Anticiper les problèmes
Certaines requêtes faites lors de ces rencontres peuvent aboutir à des changements, d’autres ne se justifient pas. «Demande de limitation de vitesse, proposition de déplacer un passage piéton ou un arrêt de bus, demande de mesures limitant le bruit: nous prenons note et agissons lorsque cela nous semble réellement adéquat et possible. Nous arrivons parfois à anticiper les problèmes avant qu’ils ne dégénèrent», relève le chef de poste. Certaines remarques ne sont pas du ressort de la police. Dans ce cas, celle-ci fait le lien entre les services de l’État ou des communes afin de faire avancer un dossier ou trouver une solution (signalisation, sécurisation, etc..).
Vitesse et stationnement
Ce jeudi 10 mars, Malorie arrive avec un petit enfant. Elle est maman de jour et a la nette impression que la plupart des automobilistes ne respectent pas les 20 km/h dans le chemin résidentiel menant à son domicile. Avec ses trois enfants et les six à sept autres petits qu’elle garde, sans oublier ses jeunes voisins, elle s’inquiète pour leur sécurité. Les agents présents l’écoutent. «Lorsque nous sommes piétons, nous avons peine à estimer réellement la vitesse d’une voiture; la vitesse ressentie est souvent plus élevée que la vitesse réelle, lui fait remarquer l’agent Alain Boschung. Mais nous prenons note et allons poser un info-radar. Nous vous tiendrons au courant des statistiques et verrons s’il y a lieu d’intervenir ou pas. Nous espérons vous donner réponse d’ici trois semaines». Comme en écho, deux autres habitants viennent aussi se plaindre du non-respect de la vitesse sur ce petit chemin. Cela semble indiquer l’existence d’un réel problème… La même réponse leur sera donnée.
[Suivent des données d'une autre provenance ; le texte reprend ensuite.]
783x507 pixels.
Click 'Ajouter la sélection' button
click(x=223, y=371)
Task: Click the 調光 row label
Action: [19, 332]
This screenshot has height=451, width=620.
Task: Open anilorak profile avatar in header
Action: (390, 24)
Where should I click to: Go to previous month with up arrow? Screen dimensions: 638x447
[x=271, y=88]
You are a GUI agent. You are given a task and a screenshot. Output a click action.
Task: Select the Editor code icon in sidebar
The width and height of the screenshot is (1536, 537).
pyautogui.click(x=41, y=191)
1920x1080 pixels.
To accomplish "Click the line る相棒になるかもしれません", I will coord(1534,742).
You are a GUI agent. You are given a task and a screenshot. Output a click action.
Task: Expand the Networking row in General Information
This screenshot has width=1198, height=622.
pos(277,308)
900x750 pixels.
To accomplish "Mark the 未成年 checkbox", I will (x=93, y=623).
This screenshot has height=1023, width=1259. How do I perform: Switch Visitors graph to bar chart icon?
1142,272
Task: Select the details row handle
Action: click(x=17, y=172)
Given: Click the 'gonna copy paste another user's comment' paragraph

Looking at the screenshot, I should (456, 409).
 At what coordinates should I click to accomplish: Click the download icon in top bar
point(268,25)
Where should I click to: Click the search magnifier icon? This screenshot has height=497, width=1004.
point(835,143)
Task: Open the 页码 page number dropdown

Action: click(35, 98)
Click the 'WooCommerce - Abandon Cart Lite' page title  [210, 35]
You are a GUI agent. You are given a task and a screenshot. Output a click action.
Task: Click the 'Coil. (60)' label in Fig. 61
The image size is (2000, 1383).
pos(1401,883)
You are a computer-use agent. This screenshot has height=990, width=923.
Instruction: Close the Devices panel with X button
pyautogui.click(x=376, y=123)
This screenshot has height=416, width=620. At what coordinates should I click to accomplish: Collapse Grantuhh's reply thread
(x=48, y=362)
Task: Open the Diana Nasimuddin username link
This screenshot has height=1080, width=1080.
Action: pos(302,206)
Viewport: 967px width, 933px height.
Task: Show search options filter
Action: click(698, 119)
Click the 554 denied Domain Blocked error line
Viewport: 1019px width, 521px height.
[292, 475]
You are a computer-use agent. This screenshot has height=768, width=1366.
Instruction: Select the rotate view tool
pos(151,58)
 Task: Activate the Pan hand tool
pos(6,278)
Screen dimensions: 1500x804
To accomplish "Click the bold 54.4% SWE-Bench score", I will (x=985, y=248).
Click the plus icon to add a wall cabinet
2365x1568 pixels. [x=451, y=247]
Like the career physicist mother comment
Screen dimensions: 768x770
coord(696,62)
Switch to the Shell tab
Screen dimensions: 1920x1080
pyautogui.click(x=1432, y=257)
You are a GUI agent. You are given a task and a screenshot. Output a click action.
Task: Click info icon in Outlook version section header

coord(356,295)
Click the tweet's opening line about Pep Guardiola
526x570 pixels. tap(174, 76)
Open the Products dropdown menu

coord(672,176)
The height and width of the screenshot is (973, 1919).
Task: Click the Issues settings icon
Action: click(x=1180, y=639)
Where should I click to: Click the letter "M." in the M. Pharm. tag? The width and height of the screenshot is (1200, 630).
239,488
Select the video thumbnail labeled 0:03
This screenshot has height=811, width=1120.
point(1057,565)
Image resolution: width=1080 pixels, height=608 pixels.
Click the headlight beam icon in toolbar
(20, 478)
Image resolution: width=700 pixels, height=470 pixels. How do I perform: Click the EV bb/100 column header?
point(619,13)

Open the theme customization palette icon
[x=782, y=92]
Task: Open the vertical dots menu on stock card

Manque de places de parc dans certains villages
Le dernier citoyen à venir s’asseoir à table déplore quant à lui le manque de places de stationnement dans le village, avec pour conséquence de potentielles amendes à la clé. En effet, la police passe une fois par semaine pour contrôler le stationnement dans les villages. «Nous prenons en compte le nombre d’habitations ainsi que le manque flagrant de places de parc dans certains villages. Avant de verbaliser, la nuit et les week-ends, nous essayons de tenir compte de la gêne occasionnée pour le passage éventuel de véhicules de pompiers ou de secours, et le danger réel en relation avec le lieu de stationnement».
Une dernière personne, domiciliée à Montana-Village, vient elle aussi rapporter son inquiétude par rapport à la vitesse excessive des voitures dans une rue à proximité de l’école. La même réponse lui est donnée: un info-radar sera installé et après analyse des résultats, décision sera prise de poser un «vrai» radar ou d’organiser une séance d’information si nécessaire.
Police de proximité
La Police intercommunale compte 18 agents et 3 auxiliaires. Grâce à ces rencontres informelles, la population a l’opportunité de mieux faire leur connaissance et de les rencontrer en dehors de toute situation d’urgence, des moments qui génèrent souvent beaucoup d’émotions. Cette proximité est en totale adéquation avec la politique voulue par la police locale.
Article rédigé par Dominique Suter pour la Commune de Crans-Montana
Historique
Ce concept a vu le jour aux États-Unis en 2011, dans la ville de Hawthorne en Californie. Deux ans plus tard, l’activité s’est propagée à travers 175 villes américaines dans 36 états. Le 13 mai 2014, la version québécoise du concept a été amorcée dans six villes. Depuis, douze corps de police ont suivi, dont le Service de la police de la Ville de Montréal. En Europe, plusieurs pays ont rejoint le mouvement, dont la France, la Belgique et les Pays-Bas. Le concept a fait des merveilles pour maintenir et accroître le lien de confiance auprès de la communauté, auprès des partenaires et ce, dans la perspective de la légitimité des interventions policières.
À terme, le commandant de la Police intercommunale Yves Sauvain souhaiterait que les polices municipales valaisannes adhèrent elles aussi à ce concept, comme l’a déjà fait celle du Chablais vaudois.